I had exhausted the small stock of Renaissance music at the library (Josquin des Pres, then Lassus and Tallis, then Palestrina and compilation discs of lesser masters, finally doubling back to the roots in Dunstaple and Dufay). I wasn't far short of a lovesick teenager as I wandered through the night and rain, playing and replaying Lassus's Infelix Ego. With its dark ecstatic surges, surely the motet is one of the most haunting pieces of all Renaissance music . . .

For a moment I saw into the mind of God. Everything was equal--that was the secret. All creation was of a piece. Problems, and this was as clear as a bell, can never be solved, they can only be transcended. All you can do is step back into a larger and more inclusive frame; and in that bigger frame things are perfect just the way they are.

I appeared to have come down and be functioning quite normally again. Unbeknownst to me, a new phenomenon had appeared in my sessions: one referred to in the clinical literature as, ominously, "illusory sobering up." This is when, in the middle of a trip, you suddenly feel you have come right down, and the trip is now over. This, and the point needs stressing, is emphatically not the case.

How to convey the overwhelming conviction tripping conveys? It's not that you can't see consensual reality, it's that you are in the grip of something immeasurably more real . . .

In such stable absence of mental activity, any Tom, Dick, or Harry could see what the Buddha saw: that the one place, the only place, where there is no confusion or suffering is the immediate present moment. Perceived thus, every instant is potentially sacramental.
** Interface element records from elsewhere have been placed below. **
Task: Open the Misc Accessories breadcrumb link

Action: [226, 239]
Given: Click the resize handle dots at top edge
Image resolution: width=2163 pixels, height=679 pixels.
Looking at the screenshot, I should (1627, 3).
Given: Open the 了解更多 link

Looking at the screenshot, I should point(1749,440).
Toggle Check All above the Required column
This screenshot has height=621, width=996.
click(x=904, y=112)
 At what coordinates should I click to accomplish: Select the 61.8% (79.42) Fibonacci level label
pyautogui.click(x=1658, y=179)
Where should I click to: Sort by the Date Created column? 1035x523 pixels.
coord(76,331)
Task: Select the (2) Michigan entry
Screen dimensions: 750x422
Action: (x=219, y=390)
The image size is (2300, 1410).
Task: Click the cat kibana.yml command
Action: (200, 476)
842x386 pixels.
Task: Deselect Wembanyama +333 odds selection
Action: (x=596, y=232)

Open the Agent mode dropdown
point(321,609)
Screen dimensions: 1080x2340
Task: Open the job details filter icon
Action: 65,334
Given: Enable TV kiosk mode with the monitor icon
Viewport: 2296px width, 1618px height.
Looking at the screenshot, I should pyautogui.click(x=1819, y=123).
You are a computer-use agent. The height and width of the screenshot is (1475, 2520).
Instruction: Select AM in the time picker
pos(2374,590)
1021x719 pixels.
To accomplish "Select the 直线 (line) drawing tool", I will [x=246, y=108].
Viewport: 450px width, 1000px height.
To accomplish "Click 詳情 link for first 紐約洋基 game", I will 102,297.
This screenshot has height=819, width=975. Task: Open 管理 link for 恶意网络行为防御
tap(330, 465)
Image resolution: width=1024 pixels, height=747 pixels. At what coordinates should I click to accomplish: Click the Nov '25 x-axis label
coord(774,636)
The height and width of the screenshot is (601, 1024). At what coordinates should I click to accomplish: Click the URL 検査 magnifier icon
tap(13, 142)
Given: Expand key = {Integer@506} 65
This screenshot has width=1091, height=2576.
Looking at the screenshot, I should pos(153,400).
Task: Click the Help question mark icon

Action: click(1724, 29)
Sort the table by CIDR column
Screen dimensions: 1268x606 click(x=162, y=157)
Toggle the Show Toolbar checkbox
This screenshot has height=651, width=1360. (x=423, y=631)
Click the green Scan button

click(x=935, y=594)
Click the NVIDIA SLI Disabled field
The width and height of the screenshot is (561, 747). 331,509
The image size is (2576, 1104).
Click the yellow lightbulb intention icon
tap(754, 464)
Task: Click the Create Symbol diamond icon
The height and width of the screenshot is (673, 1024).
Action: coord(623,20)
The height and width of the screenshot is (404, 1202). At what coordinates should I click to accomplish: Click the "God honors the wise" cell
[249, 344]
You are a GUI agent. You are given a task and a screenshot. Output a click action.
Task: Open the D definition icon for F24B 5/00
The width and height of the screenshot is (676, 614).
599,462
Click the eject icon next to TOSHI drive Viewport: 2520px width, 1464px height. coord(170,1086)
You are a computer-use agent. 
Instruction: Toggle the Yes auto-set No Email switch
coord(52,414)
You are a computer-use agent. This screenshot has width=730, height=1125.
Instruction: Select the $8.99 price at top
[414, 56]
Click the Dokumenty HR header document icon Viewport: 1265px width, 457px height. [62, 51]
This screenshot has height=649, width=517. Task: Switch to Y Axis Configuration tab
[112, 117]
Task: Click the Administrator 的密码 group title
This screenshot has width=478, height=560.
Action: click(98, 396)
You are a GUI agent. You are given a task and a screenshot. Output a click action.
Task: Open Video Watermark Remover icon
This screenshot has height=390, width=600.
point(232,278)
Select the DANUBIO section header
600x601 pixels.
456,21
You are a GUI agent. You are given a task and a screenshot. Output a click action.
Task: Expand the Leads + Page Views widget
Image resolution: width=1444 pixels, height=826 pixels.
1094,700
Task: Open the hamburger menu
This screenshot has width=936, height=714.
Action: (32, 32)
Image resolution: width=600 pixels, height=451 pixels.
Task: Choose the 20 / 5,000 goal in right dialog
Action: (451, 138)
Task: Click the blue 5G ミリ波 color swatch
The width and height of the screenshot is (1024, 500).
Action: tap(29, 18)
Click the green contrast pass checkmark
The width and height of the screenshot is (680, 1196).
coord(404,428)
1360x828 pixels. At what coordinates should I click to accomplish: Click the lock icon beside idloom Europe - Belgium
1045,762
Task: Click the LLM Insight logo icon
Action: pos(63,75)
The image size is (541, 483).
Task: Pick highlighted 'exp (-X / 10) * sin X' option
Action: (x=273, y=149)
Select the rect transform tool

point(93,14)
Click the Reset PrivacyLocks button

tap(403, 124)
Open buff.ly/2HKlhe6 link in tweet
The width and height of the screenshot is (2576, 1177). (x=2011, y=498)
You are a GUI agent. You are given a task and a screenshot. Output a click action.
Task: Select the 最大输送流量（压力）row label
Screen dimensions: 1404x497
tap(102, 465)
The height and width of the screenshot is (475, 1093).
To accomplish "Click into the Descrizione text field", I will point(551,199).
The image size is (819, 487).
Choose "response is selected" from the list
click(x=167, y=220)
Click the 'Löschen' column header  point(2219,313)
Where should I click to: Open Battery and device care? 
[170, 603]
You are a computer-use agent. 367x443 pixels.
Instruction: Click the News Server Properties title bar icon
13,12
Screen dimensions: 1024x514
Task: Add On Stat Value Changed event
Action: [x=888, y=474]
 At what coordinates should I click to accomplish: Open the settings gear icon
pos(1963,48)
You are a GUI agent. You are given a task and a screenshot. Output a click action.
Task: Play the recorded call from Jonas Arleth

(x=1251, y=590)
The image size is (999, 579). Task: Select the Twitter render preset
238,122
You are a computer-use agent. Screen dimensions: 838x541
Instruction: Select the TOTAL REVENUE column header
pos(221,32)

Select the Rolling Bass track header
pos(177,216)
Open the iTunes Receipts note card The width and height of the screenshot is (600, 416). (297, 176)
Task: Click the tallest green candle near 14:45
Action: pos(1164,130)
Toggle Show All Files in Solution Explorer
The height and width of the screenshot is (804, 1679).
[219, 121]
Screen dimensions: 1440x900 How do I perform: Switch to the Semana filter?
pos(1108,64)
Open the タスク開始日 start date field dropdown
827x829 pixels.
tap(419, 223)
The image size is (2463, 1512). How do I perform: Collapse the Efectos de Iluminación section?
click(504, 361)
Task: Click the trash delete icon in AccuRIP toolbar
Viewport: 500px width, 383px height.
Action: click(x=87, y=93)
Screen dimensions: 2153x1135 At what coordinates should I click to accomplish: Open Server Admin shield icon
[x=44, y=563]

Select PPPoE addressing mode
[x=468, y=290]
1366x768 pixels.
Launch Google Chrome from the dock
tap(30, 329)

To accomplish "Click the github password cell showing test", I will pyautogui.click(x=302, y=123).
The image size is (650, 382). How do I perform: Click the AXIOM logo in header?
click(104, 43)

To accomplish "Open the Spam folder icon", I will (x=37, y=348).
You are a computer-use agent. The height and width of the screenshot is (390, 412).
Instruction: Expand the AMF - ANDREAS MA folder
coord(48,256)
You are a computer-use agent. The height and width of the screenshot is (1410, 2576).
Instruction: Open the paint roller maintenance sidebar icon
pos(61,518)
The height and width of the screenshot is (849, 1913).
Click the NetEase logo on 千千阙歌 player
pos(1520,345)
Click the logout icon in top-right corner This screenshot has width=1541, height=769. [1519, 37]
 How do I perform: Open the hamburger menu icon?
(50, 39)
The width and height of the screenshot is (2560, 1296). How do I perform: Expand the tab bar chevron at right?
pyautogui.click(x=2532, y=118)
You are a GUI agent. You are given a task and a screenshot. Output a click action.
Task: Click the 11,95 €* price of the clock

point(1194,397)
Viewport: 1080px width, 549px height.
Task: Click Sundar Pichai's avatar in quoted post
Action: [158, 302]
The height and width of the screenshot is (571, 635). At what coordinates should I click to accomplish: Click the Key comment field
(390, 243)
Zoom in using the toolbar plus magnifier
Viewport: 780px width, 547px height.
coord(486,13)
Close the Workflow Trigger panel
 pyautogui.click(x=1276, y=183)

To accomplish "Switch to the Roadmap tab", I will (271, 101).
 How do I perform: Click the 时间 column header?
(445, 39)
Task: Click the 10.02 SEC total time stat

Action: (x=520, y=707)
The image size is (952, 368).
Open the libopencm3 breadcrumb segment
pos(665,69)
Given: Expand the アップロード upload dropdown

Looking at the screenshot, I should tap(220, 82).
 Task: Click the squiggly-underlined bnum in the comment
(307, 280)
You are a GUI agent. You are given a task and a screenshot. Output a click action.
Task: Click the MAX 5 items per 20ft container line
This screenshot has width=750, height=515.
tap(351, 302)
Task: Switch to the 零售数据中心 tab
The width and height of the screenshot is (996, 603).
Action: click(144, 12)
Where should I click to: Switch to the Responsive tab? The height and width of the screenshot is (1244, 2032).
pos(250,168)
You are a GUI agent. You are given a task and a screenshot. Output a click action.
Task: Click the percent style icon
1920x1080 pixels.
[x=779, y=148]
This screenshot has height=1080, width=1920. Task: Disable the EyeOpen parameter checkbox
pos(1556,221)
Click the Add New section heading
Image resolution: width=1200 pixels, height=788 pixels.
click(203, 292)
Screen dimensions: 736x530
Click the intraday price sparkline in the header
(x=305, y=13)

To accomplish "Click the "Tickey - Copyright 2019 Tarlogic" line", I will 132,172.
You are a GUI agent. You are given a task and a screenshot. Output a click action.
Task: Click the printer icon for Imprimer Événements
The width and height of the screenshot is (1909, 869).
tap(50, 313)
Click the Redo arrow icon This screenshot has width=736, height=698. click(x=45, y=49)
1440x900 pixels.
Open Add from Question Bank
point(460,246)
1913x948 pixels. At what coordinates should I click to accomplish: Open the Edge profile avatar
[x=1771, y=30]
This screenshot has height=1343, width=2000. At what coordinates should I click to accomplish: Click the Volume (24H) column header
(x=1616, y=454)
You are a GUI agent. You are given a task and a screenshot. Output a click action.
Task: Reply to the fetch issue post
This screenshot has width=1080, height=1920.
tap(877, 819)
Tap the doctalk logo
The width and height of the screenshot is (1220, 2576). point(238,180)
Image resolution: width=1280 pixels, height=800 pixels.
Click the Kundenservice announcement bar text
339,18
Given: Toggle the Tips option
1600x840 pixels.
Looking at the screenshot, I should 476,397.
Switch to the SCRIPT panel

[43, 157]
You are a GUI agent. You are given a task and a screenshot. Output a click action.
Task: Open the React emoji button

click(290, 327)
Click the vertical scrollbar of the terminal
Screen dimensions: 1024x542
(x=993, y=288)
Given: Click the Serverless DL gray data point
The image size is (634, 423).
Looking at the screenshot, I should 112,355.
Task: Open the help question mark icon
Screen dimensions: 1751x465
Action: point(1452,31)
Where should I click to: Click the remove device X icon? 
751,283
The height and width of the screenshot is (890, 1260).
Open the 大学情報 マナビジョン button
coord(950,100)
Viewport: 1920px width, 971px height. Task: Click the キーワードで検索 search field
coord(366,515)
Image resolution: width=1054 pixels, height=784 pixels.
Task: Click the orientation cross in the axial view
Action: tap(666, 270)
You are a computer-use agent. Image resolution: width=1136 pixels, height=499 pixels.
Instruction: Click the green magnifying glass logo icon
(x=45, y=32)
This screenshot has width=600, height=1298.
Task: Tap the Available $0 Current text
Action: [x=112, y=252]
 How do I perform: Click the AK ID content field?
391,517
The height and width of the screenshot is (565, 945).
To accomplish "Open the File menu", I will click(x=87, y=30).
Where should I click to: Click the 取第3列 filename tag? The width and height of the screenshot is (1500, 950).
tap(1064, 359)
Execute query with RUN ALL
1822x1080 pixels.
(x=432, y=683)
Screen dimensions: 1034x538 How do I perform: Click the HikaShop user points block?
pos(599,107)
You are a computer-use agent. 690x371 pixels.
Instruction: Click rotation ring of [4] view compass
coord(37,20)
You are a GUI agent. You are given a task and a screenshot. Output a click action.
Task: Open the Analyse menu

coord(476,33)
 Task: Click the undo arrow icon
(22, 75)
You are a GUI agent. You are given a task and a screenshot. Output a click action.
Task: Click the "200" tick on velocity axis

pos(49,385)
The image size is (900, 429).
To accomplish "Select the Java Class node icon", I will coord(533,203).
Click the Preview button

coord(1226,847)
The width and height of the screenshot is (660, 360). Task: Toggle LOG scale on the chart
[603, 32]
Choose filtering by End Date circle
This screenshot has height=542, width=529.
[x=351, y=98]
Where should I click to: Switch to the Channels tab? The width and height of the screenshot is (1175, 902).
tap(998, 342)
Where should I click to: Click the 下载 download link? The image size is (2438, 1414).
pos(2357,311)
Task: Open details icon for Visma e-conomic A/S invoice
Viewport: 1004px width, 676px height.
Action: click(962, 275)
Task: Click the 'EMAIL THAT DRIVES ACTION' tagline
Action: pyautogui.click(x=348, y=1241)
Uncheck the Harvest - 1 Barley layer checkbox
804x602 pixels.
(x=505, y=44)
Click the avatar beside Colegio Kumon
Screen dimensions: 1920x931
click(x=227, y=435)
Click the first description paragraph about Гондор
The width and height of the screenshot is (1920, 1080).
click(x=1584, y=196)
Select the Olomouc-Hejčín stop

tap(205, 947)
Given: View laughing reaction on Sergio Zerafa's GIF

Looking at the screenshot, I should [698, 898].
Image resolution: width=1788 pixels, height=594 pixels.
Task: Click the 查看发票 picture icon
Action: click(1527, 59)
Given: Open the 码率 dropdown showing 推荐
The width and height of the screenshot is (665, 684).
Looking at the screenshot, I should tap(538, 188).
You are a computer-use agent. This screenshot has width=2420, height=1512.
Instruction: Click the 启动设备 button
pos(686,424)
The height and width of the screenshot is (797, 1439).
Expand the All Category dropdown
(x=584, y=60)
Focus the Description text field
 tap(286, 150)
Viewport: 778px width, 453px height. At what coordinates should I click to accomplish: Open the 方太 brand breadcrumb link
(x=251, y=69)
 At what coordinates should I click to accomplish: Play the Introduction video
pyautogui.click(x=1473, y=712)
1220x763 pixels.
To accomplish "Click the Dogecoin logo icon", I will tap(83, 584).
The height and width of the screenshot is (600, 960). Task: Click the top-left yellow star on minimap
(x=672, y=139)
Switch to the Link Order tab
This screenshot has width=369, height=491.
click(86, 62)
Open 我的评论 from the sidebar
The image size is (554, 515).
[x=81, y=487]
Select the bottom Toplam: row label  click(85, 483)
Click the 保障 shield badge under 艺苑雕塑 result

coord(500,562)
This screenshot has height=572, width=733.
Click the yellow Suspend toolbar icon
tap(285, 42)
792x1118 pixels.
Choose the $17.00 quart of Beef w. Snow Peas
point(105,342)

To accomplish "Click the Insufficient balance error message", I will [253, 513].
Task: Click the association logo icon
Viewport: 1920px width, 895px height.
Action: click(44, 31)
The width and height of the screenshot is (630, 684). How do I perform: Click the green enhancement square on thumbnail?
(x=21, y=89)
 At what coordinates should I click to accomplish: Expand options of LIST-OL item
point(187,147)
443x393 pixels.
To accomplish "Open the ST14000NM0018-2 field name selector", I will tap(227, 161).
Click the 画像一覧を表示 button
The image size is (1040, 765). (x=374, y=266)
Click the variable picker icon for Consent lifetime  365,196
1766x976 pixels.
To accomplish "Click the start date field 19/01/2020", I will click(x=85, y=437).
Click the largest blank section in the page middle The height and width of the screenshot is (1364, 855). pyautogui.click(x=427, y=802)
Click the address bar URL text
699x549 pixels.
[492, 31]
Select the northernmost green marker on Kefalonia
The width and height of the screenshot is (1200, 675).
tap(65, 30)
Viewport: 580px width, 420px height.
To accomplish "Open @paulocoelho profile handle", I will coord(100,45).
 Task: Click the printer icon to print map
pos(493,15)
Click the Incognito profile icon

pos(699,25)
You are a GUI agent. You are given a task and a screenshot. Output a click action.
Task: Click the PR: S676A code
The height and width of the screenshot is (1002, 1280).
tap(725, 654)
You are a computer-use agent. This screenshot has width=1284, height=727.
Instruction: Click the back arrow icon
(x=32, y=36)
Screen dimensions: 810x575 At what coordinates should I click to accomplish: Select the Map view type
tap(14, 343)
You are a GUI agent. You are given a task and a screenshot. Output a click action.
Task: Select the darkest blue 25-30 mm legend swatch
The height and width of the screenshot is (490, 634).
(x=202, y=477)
I had just been reading, for the first time ever, The Iliad, and been struck by the spiritual dimension that is tacit in all the great epics, the way aristocratic cultures since the dawn of time have been predicated on risking your life. Was the way of the warrior, however hideous the carnage, more authentic than the self-manipulation of the contemplative?

This, so far as I remember, was the first time I tried to think through the idea of developing a new approach to meditation, one working in tandem with psychedelics. Could acid be used to blast apart the almost solid masses of conditioning--while some more-sedate practice was used to digest what happened and familiarize oneself with its implications?

In such a perfect world I finally felt free to die. Why, or so it was impressed upon me that evening, we hang on to life so desperately is because we are enjoying it so little; but once we are living life to the full, then the meaning of death changes entirely. Somehow it becomes the consummation of life.

I had always imagined that compassion was a "virtue" that rare individuals managed to cultivate: this no longer seemed to be the case. Compassion appeared much more of a reflex instinct, one almost automatically associated with ego loss. Poor people, I murmured to myself as I wandered through the drunken evening. Poor, poor people!

If music had played the role of spiritual compass, then the trip journals had provided an equally vital space in which the sessions could be logged, their details recorded, and the process of working-through initiated. Here we are face to face with perhaps the single most important factor setting psychedelics apart from any previous spiritual path. Traditionally, spiritual breakthrough would have been preceded by years of devotion and steady practice. It would have been rooted, contextualized, in daily life from the first, whereas with psychedelics everything works the other way around. First there's the breakthrough, then the devotion and the practice. I guess that's the only way it can happen in a society of such doctrinaire materialism--but it puts unprecedented emphasis on keeping memory of the breakthrough alive and working through its implications.